SOURCE MATERIAL
━━━━━━━━━━━━━━━━

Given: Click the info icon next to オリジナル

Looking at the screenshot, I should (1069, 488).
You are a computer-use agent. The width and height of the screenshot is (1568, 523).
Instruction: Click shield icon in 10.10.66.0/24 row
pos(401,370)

━━━━━━━━━━━━━━━━

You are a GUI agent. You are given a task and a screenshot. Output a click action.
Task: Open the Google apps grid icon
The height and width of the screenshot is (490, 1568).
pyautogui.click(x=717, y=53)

━━━━━━━━━━━━━━━━

EXERCISE PROMPT
From the entries, copy out each line containing the word "agent".

EXERCISE SOLUTION
You are a computer-use agent. The width and height of the screenshot is (1568, 523).
You are a GUI agent. You are given a task and a screenshot. Output a click action.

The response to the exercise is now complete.